== INPUT FOR THIS TASK

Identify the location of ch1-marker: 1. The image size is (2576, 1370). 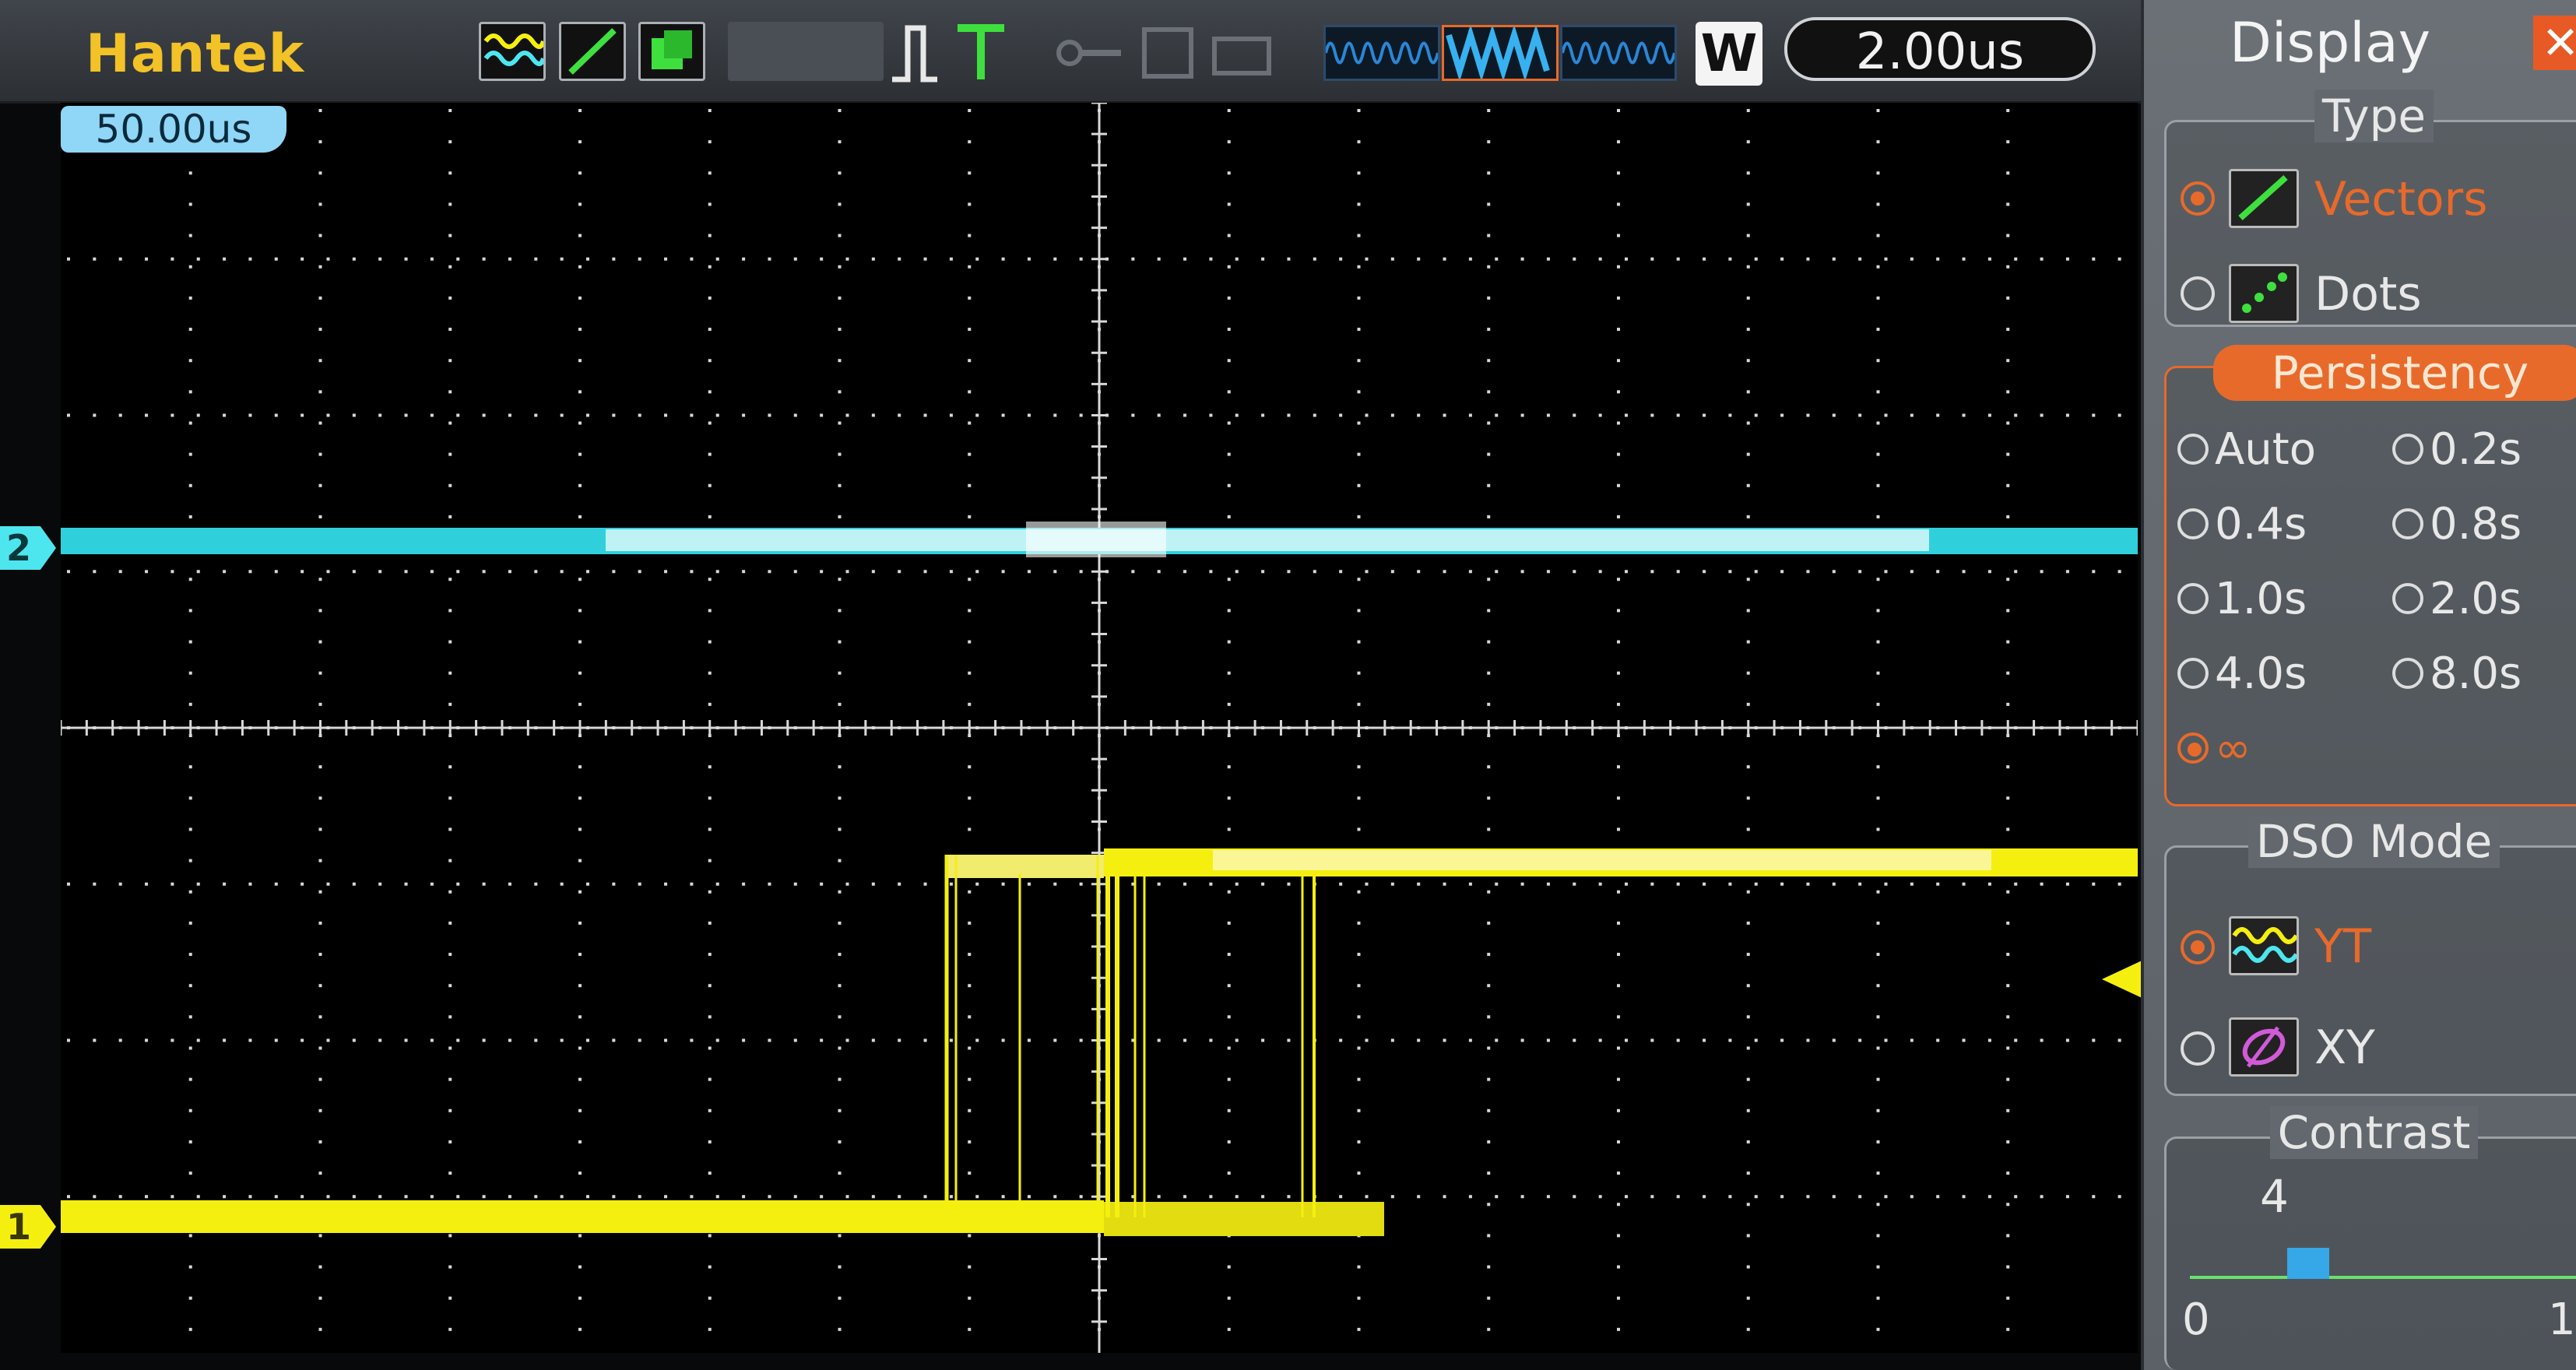
(28, 1227).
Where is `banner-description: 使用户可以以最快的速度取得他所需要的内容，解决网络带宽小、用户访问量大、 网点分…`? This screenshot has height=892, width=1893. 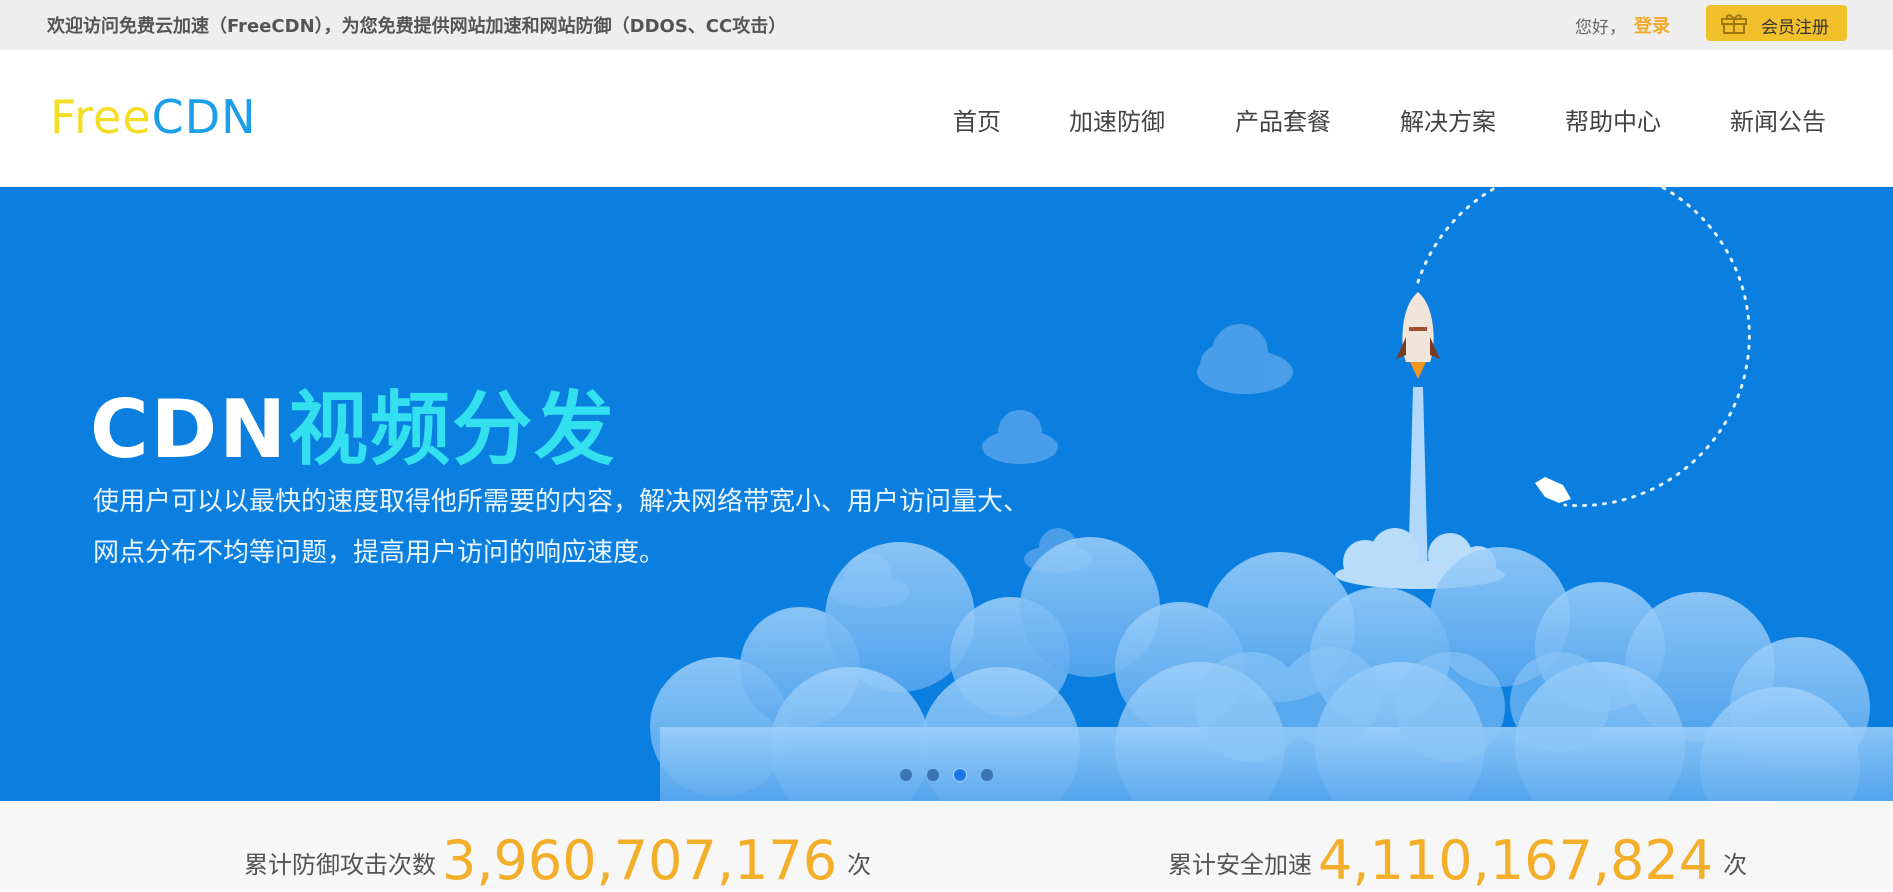
banner-description: 使用户可以以最快的速度取得他所需要的内容，解决网络带宽小、用户访问量大、 网点分… is located at coordinates (618, 528).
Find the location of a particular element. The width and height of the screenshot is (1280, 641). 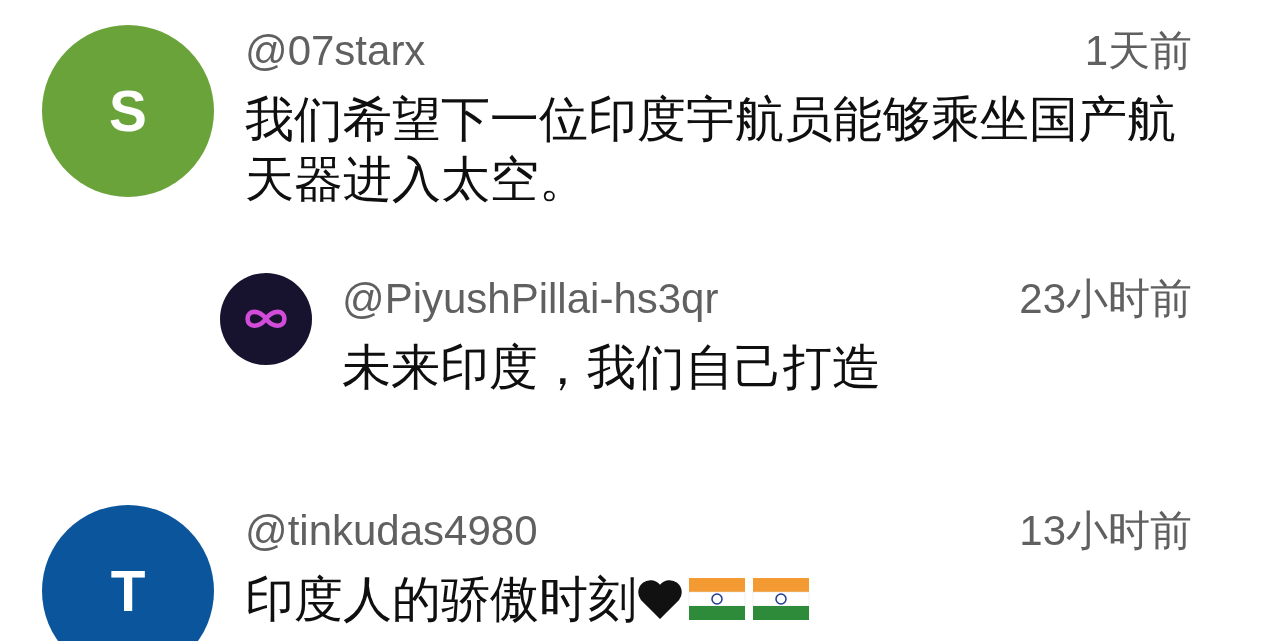

timestamp: 13小时前 is located at coordinates (1106, 531).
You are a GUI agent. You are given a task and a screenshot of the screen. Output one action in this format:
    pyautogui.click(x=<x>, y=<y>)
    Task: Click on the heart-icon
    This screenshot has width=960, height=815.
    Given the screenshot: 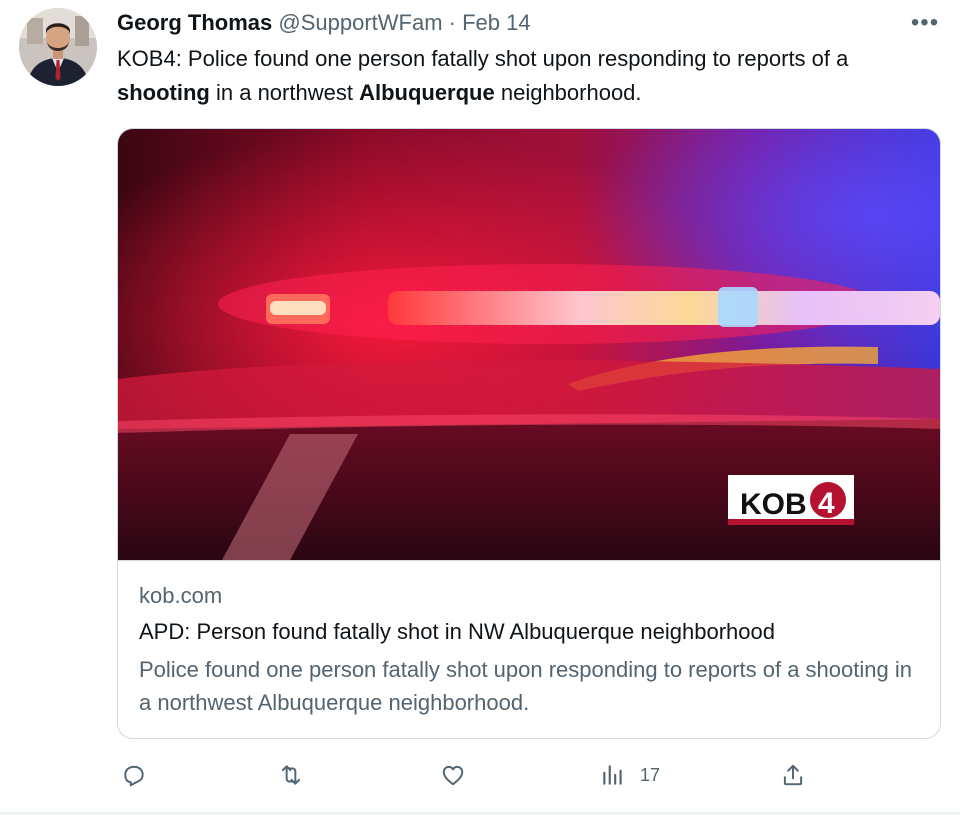 What is the action you would take?
    pyautogui.click(x=453, y=776)
    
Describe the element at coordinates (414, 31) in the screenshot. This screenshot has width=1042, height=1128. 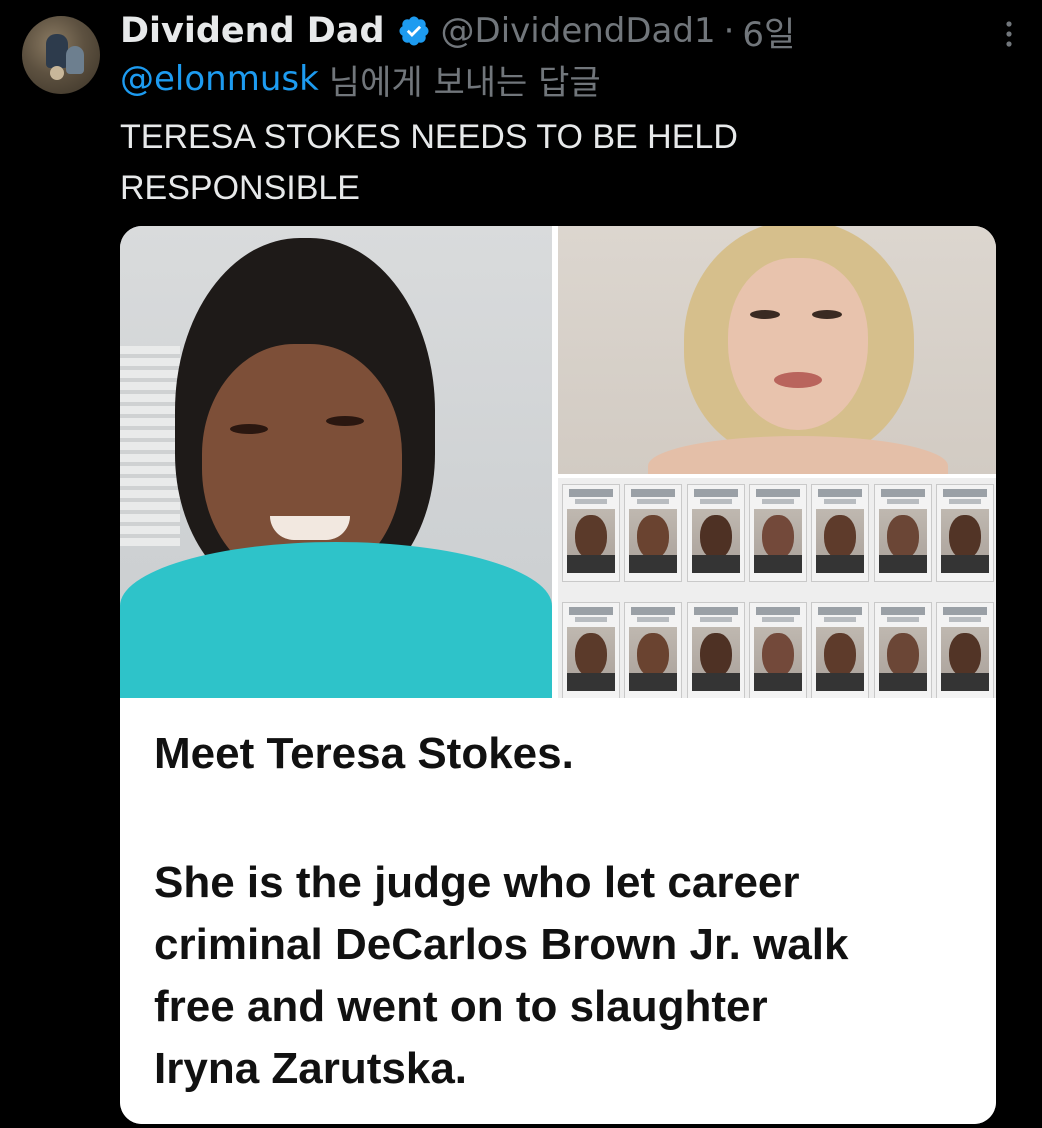
I see `verified-badge-icon` at that location.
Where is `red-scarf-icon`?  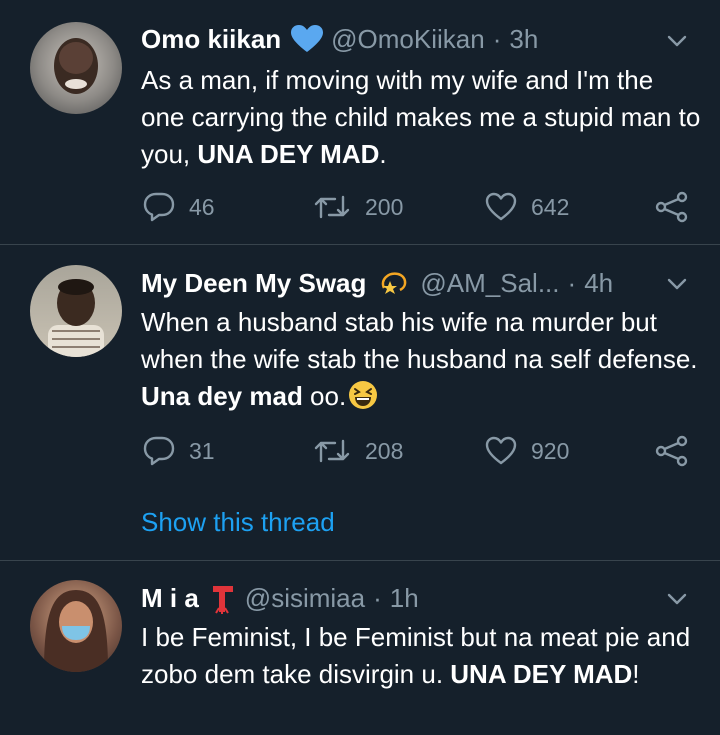 red-scarf-icon is located at coordinates (223, 598).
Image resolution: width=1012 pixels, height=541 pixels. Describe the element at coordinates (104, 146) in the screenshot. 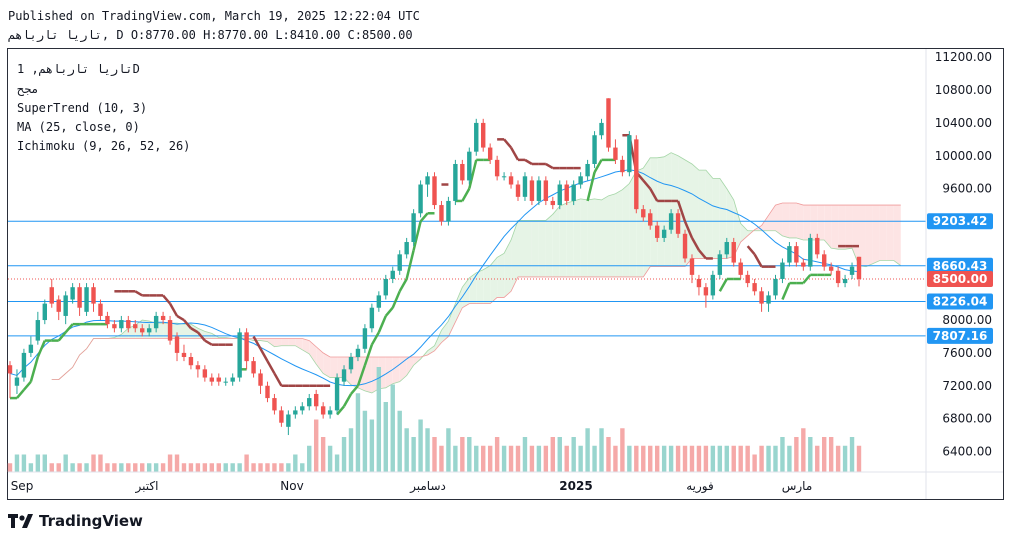

I see `legend-ichimoku: Ichimoku (9, 26, 52, 26)` at that location.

====

**WHAT TO PRODUCE**
Rewrite the items from the start through the line containing "(28, 1227).", inclusive, swapping "location" for "position" and keeping everything else the same. Leave out the pictures.

**REPLY TO THE EXERCISE**
Identify the position of ch1-marker: 1. The image size is (2576, 1370). 
(28, 1227).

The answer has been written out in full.